# Raising and lowering operators of the Hamiltonian

1. May 8, 2014

### CAF123

1. The problem statement, all variables and given/known data
a) The operators $a$ and $a^{\dagger}$ satisfy the commutation relation $[a,a^{\dagger}] = 1$. Find the normalization of the state $|\psi \rangle = C (a^{\dagger} )^2 |0\rangle$, where the vacuum state $|0\rangle$ is such that $a|0\rangle = 0$

b)A one dimensional simple harmonic oscillator has the Hamiltonian $$\hat{H} = \frac{\hat{p}^2}{2m} + \frac{1}{2}mw^2 \hat{x}^2.$$ The operator $\hat{a}$ is defined as $$\hat{a} = \left(\frac{mw}{2\hbar}\right)^{1/2}\hat{x} + \frac{i}{\sqrt{2mw\hbar}} \hat{p}$$

Suppose that the oscillator frequency is changed slightly to $w \rightarrow \sqrt{1+\epsilon} w$ What are the exact new energy eigenvalues? Now calculate the first order perturbation in the energy and compare with the exact answer.
2. Relevant equations
In a), perhaps that $a|n\rangle = \sqrt{n}|n-1\rangle$ and that $a^{\dagger} |n\rangle = \sqrt{n+1} |n+1\rangle$

3. The attempt at a solution
In a), write out the commutator explicitly $aa^{\dagger} - a^{\dagger}a = 1$. Now I tried various manipulations of this equation to get something that resembled the equation given. Multiply by $(a^{\dagger})^2$ on the left and $|0\rangle$ on the right would give $(a^{\dagger})^2 a a^{\dagger} |0\rangle - (a^{\dagger})^3 a|0\rangle = (a^{\dagger})^2 |0\rangle.$ But this simplifies to LHS=RHS, so it is of no use.

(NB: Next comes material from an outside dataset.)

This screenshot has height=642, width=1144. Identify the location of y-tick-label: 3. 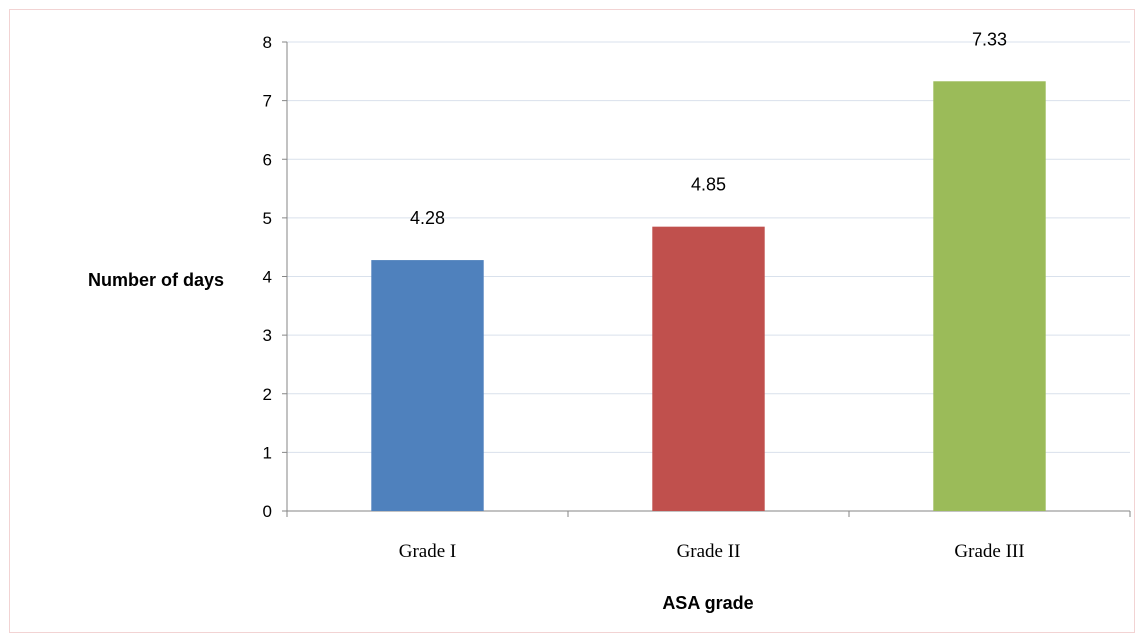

b)New energy eigenvalues would be $E_n = \hbar (\sqrt{1+\epsilon} w) (n+1/2)$ and the shift is $E' = \langle n | \hat{H'} | n\rangle$ where $\hat{H'}$ is the Hamiltonian above but with $w$ replaced with $\sqrt{1+\epsilon}w$ Do we treat $\epsilon$ as a constant here?

Many thanks.

2. May 8, 2014

### dextercioby

For a), just compute the vector itself, a†|0> = √0+1 |1> = |1>, etc.

3. May 9, 2014

### CAF123

Applying a† again would give √2 |2>, not some constant premultiplying the state |0>. So I think somehow we have to incorporate the commutation relation given, which I tried to do in the OP.

4. May 9, 2014

### vela

Staff Emeritus
Try using $\|C(a^\dagger)^2\vert 0 \rangle\|^2=1$.